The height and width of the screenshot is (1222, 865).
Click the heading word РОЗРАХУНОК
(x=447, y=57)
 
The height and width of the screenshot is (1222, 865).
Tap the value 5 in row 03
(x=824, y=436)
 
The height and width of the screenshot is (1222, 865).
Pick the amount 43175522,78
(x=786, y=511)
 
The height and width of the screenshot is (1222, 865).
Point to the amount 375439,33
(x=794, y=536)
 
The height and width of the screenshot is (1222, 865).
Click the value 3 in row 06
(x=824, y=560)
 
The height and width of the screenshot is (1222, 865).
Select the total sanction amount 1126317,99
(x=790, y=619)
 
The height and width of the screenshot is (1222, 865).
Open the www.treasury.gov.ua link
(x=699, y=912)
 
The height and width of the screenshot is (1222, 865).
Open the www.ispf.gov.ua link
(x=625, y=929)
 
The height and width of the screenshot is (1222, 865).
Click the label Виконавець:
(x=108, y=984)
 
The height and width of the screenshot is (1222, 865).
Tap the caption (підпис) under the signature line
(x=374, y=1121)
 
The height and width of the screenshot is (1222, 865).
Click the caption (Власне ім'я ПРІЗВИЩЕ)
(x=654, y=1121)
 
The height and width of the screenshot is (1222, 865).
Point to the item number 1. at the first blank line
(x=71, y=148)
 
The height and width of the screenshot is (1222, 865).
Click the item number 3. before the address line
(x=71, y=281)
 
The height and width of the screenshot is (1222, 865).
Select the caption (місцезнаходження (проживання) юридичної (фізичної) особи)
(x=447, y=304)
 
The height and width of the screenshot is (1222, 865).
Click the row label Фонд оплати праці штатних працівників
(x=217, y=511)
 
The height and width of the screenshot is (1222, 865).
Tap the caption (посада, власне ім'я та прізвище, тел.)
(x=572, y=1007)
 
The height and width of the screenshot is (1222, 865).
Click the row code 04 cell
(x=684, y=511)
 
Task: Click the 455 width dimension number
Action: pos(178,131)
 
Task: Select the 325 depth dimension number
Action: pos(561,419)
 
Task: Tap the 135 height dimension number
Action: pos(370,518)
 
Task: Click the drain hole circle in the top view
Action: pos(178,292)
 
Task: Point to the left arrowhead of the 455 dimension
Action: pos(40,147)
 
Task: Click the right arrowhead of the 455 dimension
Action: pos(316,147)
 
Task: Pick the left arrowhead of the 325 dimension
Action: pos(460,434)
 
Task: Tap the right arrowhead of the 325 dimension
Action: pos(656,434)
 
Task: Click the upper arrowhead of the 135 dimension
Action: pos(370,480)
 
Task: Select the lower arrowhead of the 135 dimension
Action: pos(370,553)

* * *

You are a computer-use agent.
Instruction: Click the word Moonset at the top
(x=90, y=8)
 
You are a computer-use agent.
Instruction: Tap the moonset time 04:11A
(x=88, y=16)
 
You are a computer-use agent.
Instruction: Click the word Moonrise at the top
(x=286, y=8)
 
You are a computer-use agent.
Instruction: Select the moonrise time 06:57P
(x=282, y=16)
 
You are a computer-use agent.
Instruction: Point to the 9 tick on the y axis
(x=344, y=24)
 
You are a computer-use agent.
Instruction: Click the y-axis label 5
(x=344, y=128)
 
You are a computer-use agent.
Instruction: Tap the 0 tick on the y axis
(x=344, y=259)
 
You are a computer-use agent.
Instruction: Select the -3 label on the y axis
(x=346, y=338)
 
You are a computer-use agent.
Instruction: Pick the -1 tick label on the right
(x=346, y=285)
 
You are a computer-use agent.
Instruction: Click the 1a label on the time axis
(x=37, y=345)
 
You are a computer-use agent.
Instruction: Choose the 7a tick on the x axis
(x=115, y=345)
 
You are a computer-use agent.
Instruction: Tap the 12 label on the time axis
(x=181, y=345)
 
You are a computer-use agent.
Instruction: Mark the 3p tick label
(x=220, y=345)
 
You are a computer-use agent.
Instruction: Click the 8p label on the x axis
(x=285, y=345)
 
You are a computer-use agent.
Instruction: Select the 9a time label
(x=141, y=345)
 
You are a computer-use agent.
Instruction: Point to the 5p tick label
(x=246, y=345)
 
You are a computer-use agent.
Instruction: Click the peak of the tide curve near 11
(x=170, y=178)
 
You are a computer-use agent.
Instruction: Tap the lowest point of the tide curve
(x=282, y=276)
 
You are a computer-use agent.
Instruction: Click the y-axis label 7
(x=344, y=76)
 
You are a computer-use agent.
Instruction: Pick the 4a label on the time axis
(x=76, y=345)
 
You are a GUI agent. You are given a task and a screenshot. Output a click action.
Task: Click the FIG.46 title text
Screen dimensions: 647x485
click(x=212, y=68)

Exercise:
Find every line of the records above that contains the word "curve", and copy each of those lines.

Task result:
Instruction: Click the peak of the tide curve near 11
Instruction: Tap the lowest point of the tide curve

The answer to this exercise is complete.